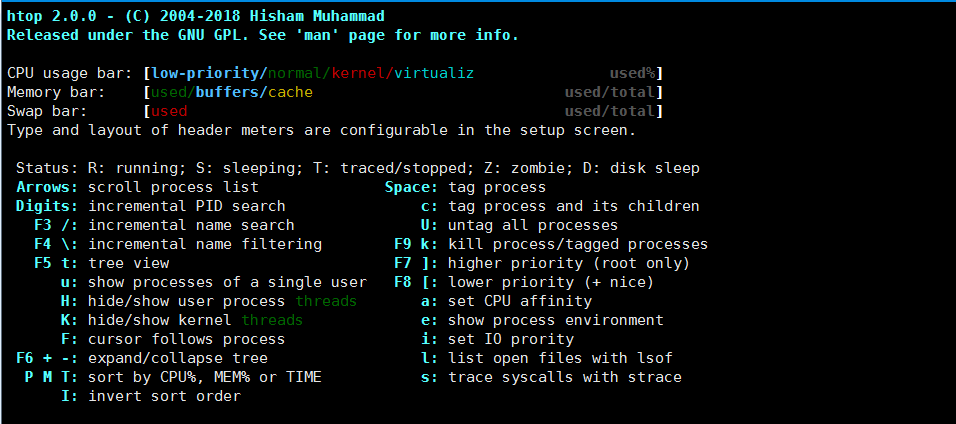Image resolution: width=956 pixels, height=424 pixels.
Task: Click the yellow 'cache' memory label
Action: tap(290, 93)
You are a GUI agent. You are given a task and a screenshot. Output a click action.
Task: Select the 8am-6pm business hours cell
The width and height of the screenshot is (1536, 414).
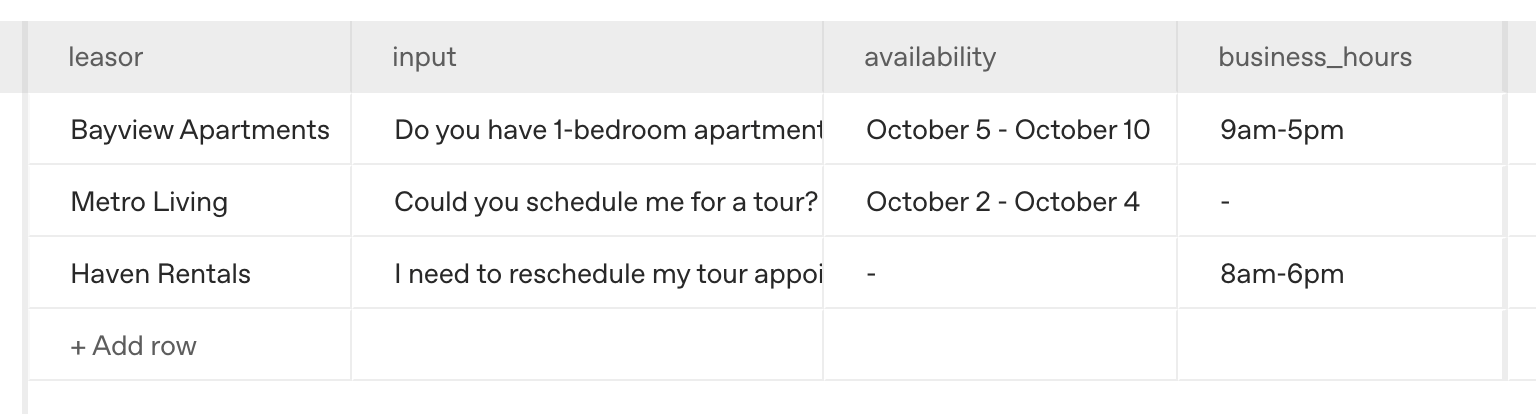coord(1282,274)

...

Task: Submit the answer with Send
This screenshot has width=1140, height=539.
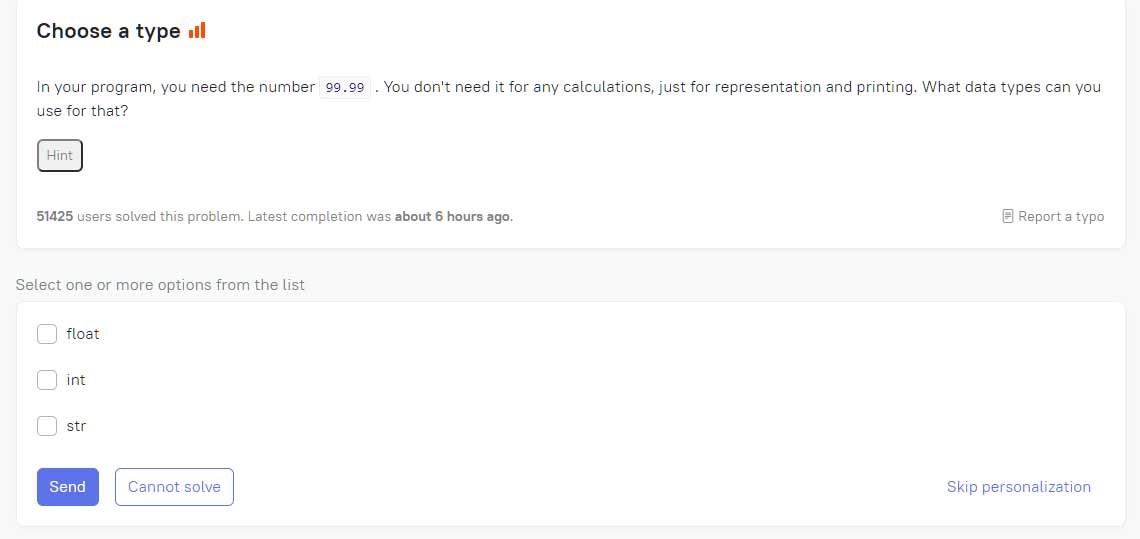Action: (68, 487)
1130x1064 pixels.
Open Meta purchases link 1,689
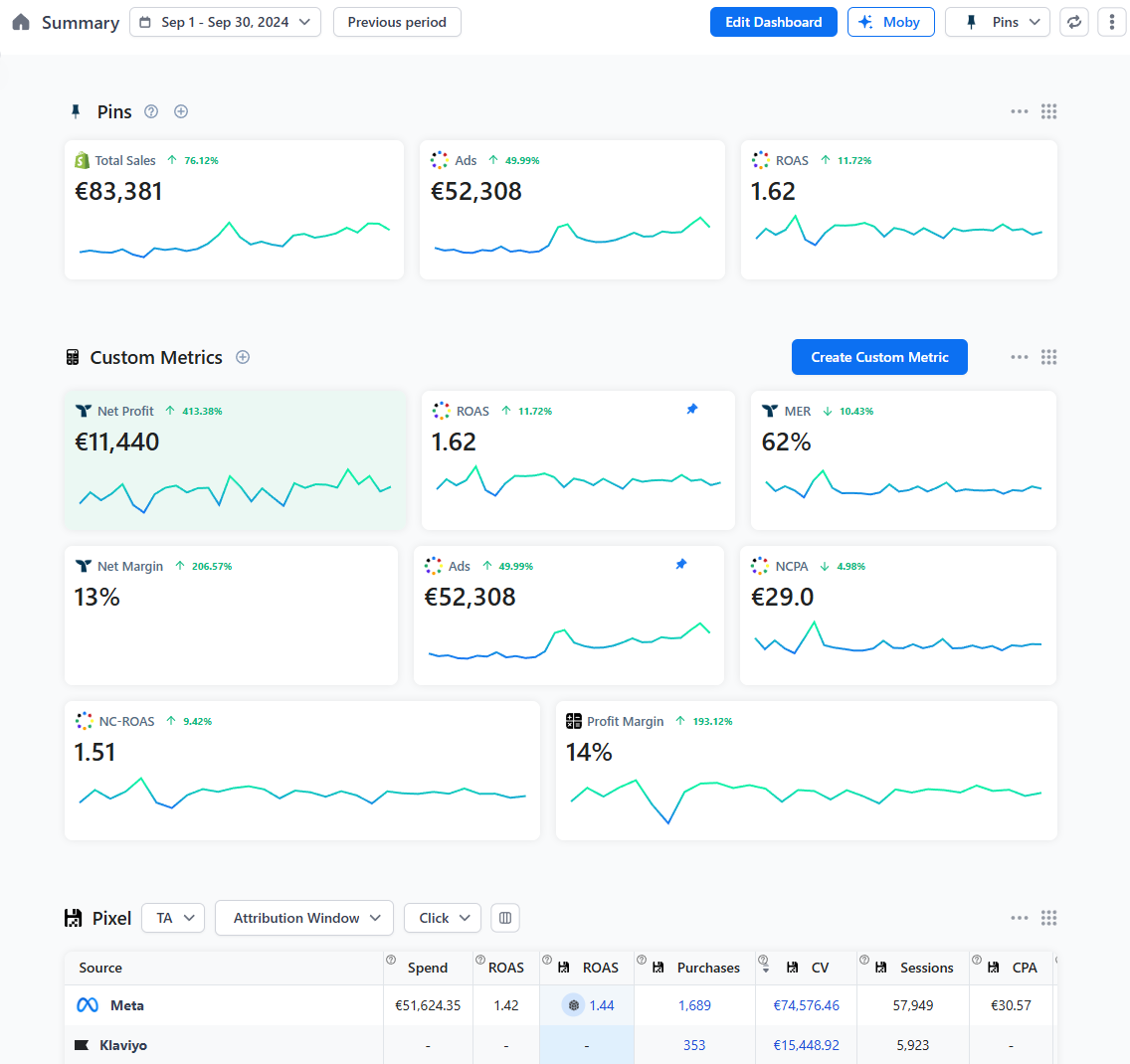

What the task requires: Copy out the lines word for word, beginning with the line containing "Task: Submit the answer with Send" and continuing through the line containing "Open Meta purchases link 1,689". Omit the pictures.

Result for this exercise:
Task: Submit the answer with Send
This screenshot has width=1140, height=539.
Action: (68, 487)
1130x1064 pixels.
Open Meta purchases link 1,689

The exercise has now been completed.